PoS tagging

1,009 views
Skip to first unread message

alex boulton

unread,
Jan 11, 2013, 6:29:19 AM1/11/13
to ant...@googlegroups.com
Dear Laurence and all
  1. AntClaws requires prior installation of CLAWS from UCREL, is that right? But this is a paying service, as far as I know. Is there any way to PoS tag a corpus (about 800K words) free for easy use with AntConc? (Which is what makes AntConc so wonderful for teachers and students as well as corpus linguists -- free and easy as well as high quality!)
  2. Related to this, I've used Yasumasa Someya's lemma list successfully before with Antconc, but how would it work in conjunction with a tagged corpus?
I couldn't find a previous post on this, so I may be missing something very obvious... So thanks for any help, or tact in telling me if I'm asking a stupid question ;o)

May your 2013 continue as unmayanly as 2012
alex

Laurence Anthony

unread,
Jan 13, 2013, 8:16:05 PM1/13/13
to ant...@googlegroups.com
Hi Alex,

> AntClaws requires prior installation of CLAWS from UCREL, is that right? But
> this is a paying service, as far as I know. Is there any way to PoS tag a
> corpus (about 800K words) free for easy use with AntConc? (Which is what
> makes AntConc so wonderful for teachers and students as well as corpus
> linguists -- free and easy as well as high quality!)

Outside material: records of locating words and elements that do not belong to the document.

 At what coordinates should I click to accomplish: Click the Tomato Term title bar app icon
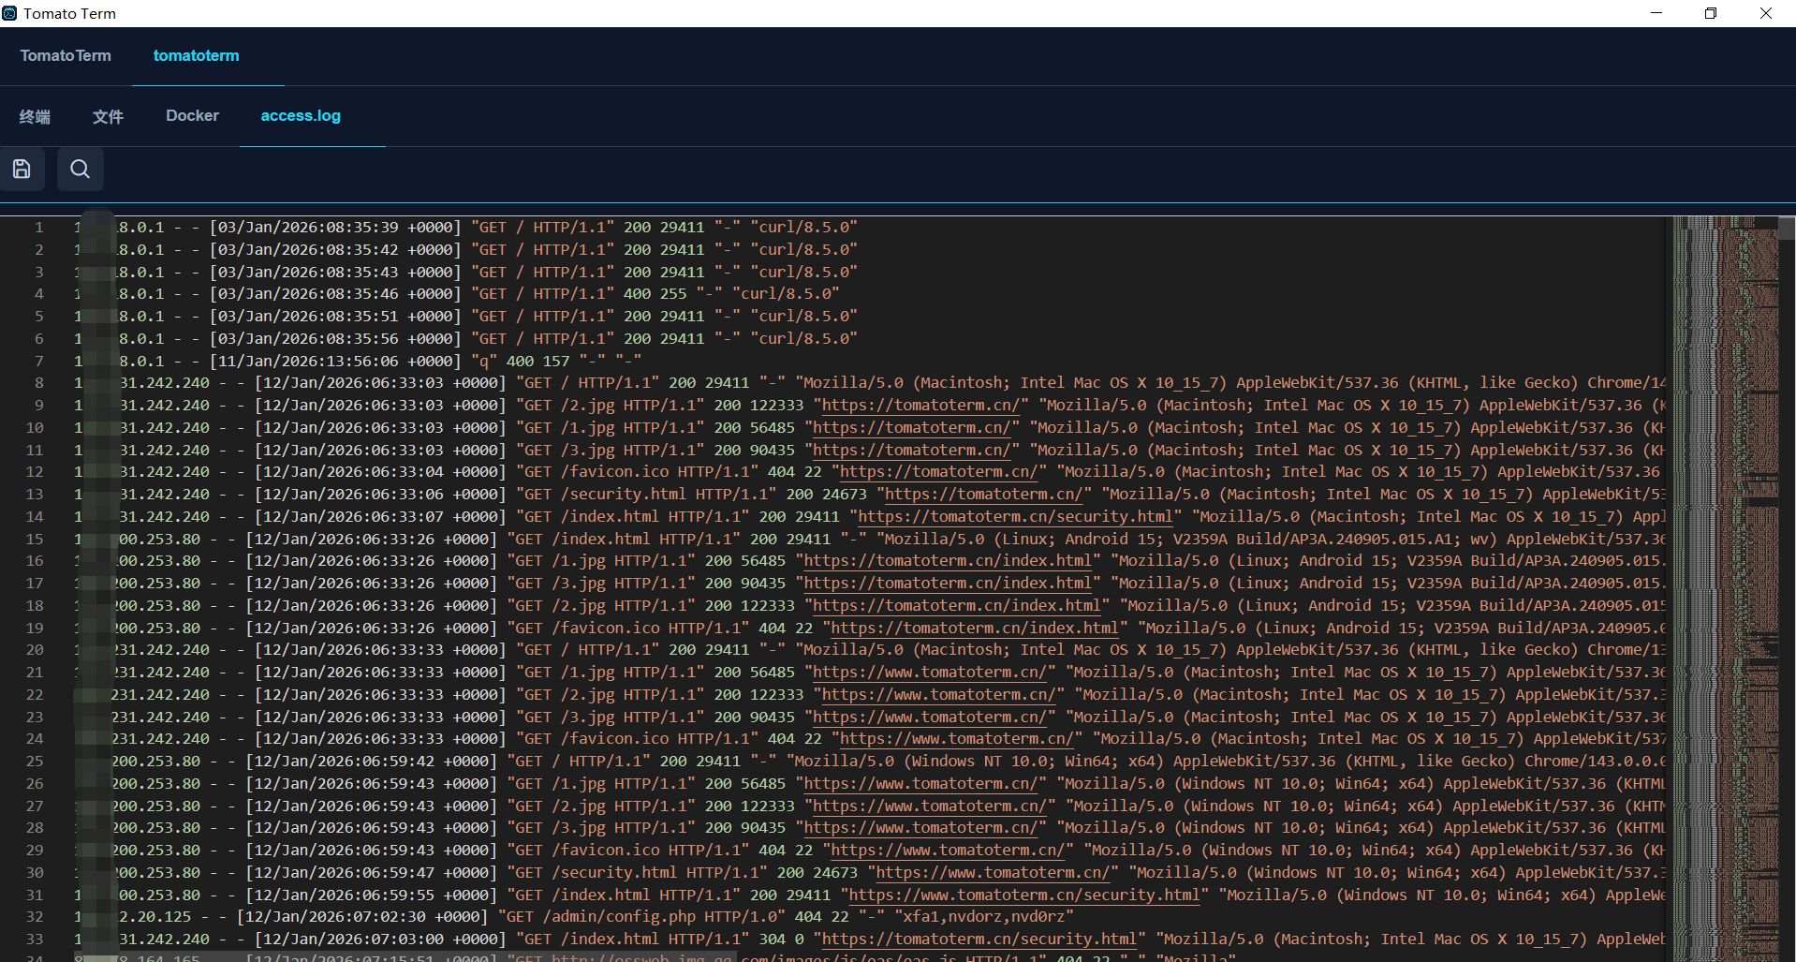(x=10, y=13)
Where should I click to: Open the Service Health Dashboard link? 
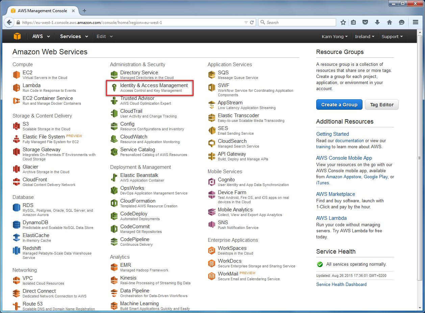341,284
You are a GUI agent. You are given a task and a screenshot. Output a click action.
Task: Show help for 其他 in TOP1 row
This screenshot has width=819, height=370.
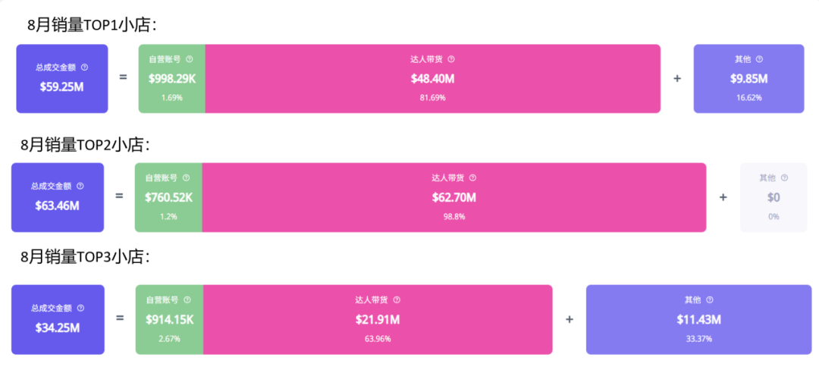pyautogui.click(x=759, y=59)
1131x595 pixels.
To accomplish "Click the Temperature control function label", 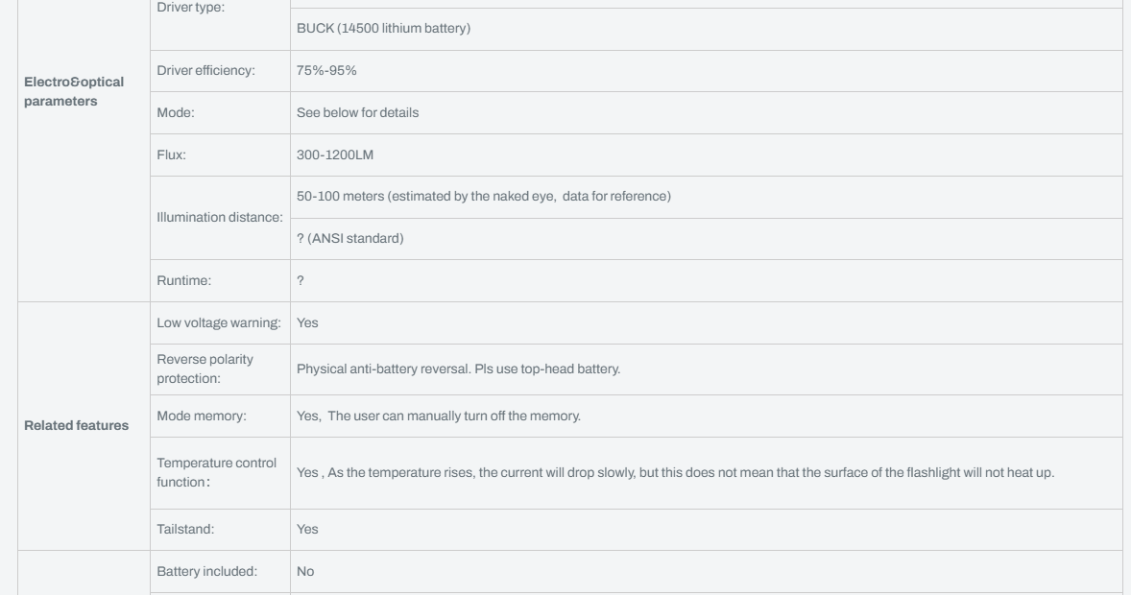I will [216, 472].
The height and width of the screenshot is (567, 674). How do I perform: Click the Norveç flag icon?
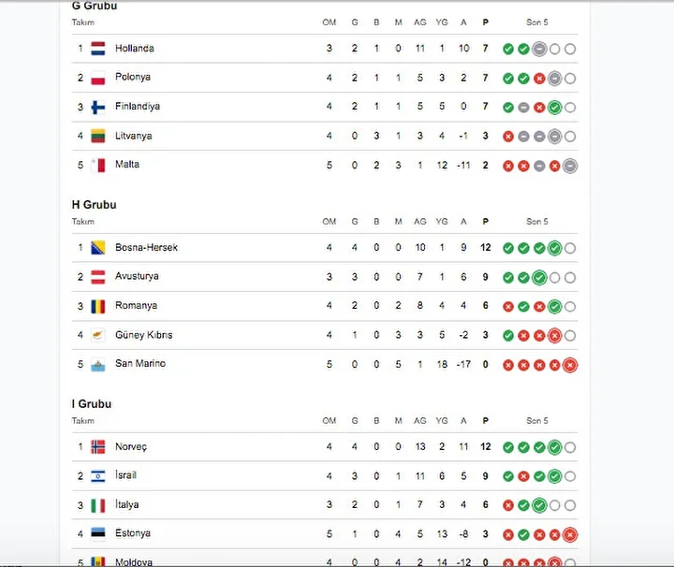(98, 447)
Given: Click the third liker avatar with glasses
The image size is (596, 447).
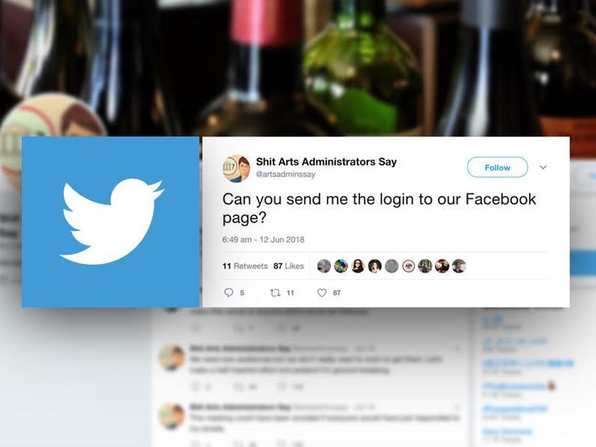Looking at the screenshot, I should [358, 266].
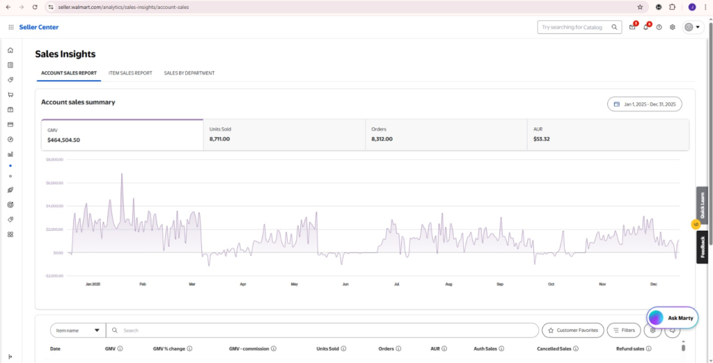The width and height of the screenshot is (713, 363).
Task: Click the Filters button
Action: pyautogui.click(x=624, y=330)
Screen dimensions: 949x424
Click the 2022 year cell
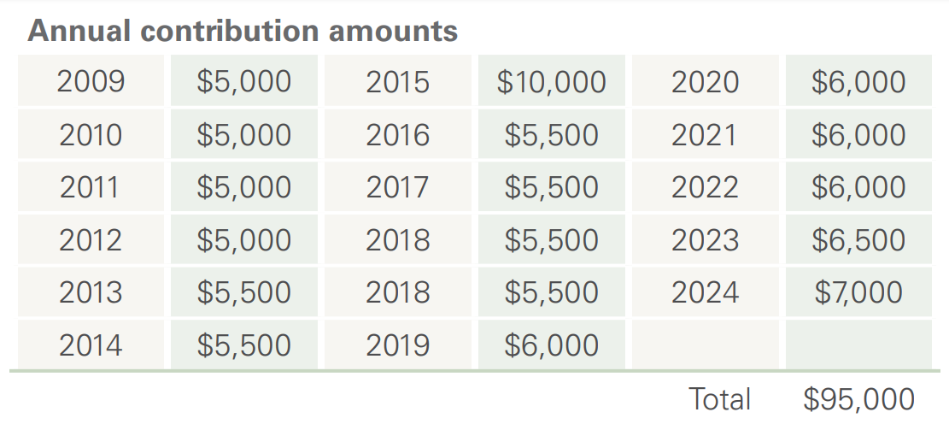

You are correct that AntClaws requires the paid CLAWS engine from
UCREL. If you do not have this, you might try using GoTagger, which is
a free and very simple tagging tool that I think is based on the Brill
tagger:

Unfortunately, the site link seems to be broken at the moment. I can
send you the program if you want.

> Related to this, I've used Yasumasa Someya's lemma list successfully before
> with Antconc, but how would it work in conjunction with a tagged corpus?

Someya's lemma list has some odd cases that need to be processed
carefully to be used successfully in AntConc. In particular, it
includes words with apostrophes and hyphens that in the default
setting of AntConc will be split in an inappropriate way. On my site
is an edited version of his lemma list with the problematic items
removed.

Using Someya's lemma list with a tagged corpus would be problematic
(unless, of course, you simple ignore all the tags and treat the
corpus as a plain text corpus - via the AntConc global settings). What
you would need to do is tag the words in the lemma list with tags that
match those in the corpus. Then, AntConc would work fine.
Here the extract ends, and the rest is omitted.